Plusieurs provinces ou municipalités du pays ont d’ores et déjà mis en place des systèmes de notation du comportement des citoyens, dont certains ne sont pas forcément au courant de leur existence.

Pour l’instant, il s’agit d’initiatives locales sans coordination dont les récompenses comme pénalités diffèrent d’un endroit à l’autre, de même que les critères d’évaluation de la « fiabilité » des personnes.

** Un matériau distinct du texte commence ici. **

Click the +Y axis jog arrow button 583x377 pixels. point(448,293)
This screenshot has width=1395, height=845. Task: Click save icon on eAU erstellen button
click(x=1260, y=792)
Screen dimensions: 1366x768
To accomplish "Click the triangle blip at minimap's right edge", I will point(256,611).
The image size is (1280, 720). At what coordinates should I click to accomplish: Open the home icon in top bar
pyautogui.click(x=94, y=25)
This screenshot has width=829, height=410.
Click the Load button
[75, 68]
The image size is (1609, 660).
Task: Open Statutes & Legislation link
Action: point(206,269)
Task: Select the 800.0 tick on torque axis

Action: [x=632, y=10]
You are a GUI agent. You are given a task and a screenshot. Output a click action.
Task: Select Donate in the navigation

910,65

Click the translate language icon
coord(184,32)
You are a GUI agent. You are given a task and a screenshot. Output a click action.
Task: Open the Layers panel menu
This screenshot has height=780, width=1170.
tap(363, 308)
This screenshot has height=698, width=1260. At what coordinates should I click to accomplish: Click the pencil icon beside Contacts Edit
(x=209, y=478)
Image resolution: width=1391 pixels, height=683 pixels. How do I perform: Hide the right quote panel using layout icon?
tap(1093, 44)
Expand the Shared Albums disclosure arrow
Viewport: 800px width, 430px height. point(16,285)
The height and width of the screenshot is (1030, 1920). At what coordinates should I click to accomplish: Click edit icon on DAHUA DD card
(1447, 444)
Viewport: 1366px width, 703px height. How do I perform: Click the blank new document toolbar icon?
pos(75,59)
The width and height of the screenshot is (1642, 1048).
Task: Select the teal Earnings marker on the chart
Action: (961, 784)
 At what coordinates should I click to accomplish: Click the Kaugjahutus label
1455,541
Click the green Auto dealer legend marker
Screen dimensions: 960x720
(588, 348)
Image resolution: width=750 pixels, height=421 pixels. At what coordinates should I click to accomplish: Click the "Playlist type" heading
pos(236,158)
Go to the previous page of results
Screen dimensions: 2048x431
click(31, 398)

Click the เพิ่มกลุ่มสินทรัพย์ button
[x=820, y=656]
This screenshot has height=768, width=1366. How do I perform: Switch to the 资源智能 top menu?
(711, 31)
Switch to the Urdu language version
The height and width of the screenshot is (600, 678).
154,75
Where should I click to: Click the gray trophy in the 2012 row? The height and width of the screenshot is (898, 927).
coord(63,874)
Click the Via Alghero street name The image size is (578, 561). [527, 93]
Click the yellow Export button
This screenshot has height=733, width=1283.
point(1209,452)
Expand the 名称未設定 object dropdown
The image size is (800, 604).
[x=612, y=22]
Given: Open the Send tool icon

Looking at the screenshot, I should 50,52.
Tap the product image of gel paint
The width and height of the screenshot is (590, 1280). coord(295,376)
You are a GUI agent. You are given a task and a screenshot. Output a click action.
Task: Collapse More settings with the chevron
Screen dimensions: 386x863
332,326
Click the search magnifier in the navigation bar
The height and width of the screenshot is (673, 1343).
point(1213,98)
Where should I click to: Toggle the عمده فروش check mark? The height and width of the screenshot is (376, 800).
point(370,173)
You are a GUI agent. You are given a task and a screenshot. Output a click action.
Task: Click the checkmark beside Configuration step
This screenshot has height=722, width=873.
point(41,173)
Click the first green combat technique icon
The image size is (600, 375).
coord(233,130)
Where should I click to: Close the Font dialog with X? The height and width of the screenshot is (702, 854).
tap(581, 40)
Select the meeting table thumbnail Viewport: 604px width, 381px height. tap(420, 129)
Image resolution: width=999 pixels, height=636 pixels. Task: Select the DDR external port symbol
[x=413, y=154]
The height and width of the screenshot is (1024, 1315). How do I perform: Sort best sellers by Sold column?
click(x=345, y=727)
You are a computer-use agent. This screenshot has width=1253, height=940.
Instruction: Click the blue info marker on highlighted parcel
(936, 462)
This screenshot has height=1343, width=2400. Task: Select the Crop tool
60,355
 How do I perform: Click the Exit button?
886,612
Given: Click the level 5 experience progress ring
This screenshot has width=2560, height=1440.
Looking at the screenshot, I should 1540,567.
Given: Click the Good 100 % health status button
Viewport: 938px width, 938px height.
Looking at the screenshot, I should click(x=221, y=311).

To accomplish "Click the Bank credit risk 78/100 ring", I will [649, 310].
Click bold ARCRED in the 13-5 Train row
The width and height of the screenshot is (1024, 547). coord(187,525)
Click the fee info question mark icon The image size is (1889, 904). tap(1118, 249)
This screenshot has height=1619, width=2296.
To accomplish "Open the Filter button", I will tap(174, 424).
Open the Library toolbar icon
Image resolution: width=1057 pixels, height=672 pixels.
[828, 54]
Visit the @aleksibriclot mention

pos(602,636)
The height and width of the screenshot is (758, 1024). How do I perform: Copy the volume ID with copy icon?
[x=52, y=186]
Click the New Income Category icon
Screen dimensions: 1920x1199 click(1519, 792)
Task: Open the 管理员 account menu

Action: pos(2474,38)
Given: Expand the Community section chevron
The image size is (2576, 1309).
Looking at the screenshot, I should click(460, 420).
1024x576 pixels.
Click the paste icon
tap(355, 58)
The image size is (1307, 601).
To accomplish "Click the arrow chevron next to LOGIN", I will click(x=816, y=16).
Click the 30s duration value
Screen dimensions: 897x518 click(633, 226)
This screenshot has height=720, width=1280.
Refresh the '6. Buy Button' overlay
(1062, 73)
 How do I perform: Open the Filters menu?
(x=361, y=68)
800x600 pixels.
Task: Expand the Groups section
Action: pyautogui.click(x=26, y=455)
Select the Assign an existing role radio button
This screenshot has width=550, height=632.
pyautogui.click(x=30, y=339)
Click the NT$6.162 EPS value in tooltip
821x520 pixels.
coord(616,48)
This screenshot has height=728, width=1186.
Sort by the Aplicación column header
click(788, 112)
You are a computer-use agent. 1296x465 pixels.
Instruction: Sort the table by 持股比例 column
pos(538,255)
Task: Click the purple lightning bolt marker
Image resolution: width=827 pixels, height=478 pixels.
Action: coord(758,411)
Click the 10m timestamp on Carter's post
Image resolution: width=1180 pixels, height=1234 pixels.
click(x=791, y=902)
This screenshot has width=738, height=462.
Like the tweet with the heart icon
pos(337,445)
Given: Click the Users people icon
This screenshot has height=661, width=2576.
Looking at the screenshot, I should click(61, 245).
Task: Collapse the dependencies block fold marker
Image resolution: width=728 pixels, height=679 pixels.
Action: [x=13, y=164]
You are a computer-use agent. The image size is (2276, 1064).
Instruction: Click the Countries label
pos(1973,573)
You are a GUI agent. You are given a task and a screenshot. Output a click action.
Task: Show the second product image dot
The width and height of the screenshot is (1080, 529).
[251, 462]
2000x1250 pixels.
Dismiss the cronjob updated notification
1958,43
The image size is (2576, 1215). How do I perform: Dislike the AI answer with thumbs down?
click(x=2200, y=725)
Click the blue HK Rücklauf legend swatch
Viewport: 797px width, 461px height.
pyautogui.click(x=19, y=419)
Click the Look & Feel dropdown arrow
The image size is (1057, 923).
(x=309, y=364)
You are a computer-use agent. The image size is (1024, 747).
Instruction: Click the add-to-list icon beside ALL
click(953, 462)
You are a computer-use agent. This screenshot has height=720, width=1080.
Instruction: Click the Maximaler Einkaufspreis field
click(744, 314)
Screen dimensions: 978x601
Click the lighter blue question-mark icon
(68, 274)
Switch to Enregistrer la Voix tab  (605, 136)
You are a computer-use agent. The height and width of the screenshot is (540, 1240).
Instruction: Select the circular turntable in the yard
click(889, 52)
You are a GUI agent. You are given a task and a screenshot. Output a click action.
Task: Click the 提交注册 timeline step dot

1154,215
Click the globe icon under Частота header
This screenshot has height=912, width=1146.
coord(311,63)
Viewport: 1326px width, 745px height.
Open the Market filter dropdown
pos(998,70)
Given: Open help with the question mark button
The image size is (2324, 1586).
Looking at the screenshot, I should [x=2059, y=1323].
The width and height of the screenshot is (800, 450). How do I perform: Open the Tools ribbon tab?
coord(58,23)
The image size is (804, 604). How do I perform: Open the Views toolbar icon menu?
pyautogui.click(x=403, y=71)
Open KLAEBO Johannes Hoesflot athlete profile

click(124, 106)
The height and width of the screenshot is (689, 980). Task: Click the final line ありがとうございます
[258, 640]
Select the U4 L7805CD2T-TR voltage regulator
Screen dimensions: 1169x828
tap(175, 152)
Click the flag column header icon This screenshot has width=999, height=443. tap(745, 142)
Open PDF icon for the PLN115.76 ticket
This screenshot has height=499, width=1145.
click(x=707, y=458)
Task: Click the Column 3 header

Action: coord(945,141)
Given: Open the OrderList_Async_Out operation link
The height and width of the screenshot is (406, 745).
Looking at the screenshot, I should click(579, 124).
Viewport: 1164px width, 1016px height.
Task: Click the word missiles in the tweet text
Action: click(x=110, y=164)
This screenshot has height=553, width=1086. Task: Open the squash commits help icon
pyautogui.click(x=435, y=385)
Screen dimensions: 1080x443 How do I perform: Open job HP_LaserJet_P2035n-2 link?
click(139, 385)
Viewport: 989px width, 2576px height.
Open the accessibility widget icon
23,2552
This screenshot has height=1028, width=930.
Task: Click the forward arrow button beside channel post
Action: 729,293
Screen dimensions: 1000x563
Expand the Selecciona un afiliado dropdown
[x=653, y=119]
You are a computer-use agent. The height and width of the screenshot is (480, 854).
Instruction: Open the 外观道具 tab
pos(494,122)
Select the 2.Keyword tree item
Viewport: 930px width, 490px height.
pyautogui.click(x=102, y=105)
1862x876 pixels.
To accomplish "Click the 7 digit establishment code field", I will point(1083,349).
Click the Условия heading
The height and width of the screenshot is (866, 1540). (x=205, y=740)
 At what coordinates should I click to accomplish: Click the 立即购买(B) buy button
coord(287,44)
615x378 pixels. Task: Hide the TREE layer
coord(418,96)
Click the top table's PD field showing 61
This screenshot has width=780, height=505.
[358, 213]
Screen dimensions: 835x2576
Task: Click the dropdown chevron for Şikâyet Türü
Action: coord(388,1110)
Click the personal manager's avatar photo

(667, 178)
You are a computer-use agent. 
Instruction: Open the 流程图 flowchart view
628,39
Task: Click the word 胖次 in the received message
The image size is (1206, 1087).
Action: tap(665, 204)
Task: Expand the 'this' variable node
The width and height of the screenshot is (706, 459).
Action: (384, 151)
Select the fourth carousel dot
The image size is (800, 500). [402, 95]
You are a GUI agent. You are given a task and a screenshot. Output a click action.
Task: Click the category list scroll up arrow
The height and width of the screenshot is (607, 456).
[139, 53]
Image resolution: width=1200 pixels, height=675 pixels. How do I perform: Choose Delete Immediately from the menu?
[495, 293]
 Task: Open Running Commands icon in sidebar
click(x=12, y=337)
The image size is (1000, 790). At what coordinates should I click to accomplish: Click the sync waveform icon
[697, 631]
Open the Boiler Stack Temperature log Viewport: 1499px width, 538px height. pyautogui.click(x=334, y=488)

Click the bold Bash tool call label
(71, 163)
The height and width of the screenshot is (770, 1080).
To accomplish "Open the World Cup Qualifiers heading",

Ainsi à Beijing, manger dans le métro fait perdre des points, de même que promener son chien sans laisse à Shanghai. Les conséquences varient également, car les habitants de Beijing ayant un crédit élevé seront avantagés pour décrocher un emploi de fonctionnaire ou une place à la maternelle pour leur enfant. Mais à Qinghuangdao, la récompense peut se faire sous la forme d’un « certificat de citoyen modèle », ou bien d’un examen médical annuel gratuit.

Au plan national, le pouvoir central a pour objectif de créer d’ici 2020 un système de crédit social couvrant tout le pays. Mais « il n’y aura pas de système à points unique pour tous les citoyens, c’est un mythe », a indiqué Jeremy Daum, spécialiste du droit chinois à l’Université Yale, aux Etats-Uni, à l’Agence France Presse.

Beijing pourrait en revanche recourir à une panoplie d’instruments tels qu’un système de placement sur liste noire, de dénonciation publique ou encore de notation collective, comme pour les restaurants. L’objectif est de lutter contre les mauvais payeurs, les charlatans ou encore le plagiat des oeuvres universitaires.

D’après Shazeda Ahmed, doctorante à l’Université de Berkeley, aux Etats-Unis, « le gouvernement n’a pas de certitude sur la question et cherche à définir ce qu’un tel système pourrait accomplir et quelles seraient ses limites ».

En 2018, les tribunaux chinois ont émis pas moins de 17,46 millions d’interdictions de prendre l’avion et 5,47 millions d’interdictions de prendre le TGV, d’après le Centre d’information national du crédit social.

Pour l’heure, les règles restent floues, notamment en ce qui concerne les sanctions infligées aux mauvais élèves du crédit social et un individu ne peut pas connaître sa note. « L’un des problèmes majeurs avec les expérimentations actuelles de crédit social en Chine, c’est que la plupart des gens ne sont pas informés qu’ils ont été placés sur une liste noire », a expliqué Zhu Lijia, enseignante à l’Académie chinoise de gestion publique.

« On ne sait pas non plus en fonction de quels critères on peut se retrouver sur une liste noire, ça n’est pas clair du tout », a indiqué cette dernière. Des projets pilotes ont été mit en place à Suzhou, afin de permettre aux gens de vérifier leur score via une application téléchargeable.

Dans la province du Shandong, des villageois ont découvert des « classements de fiabilité » accorchéés à la porte de leur maison, avant que ces derniers soient retirés face à la contestation des habitants.

« Le système ne servira pas à sanctionner des personnes », a assuré en juin Lian Weiliang, vice-président du commissariat au Plan. Mais les gens redoutent les sanctions, notamment l’accès aux services publics tels qu’écoles et hôpitaux.

Même si le système actuel manque de cohérence, les opposants craignent une surveillance accrue de leur vie quotidienne. Pour l’écrivain contestataire Ye Du, le crédit social est « un nouveau genre de contrôle totalitaire de la société », qui donne aux gouvernants « un pouvoir de surveillance sans égal sur chaque minute de la vie de chacun ».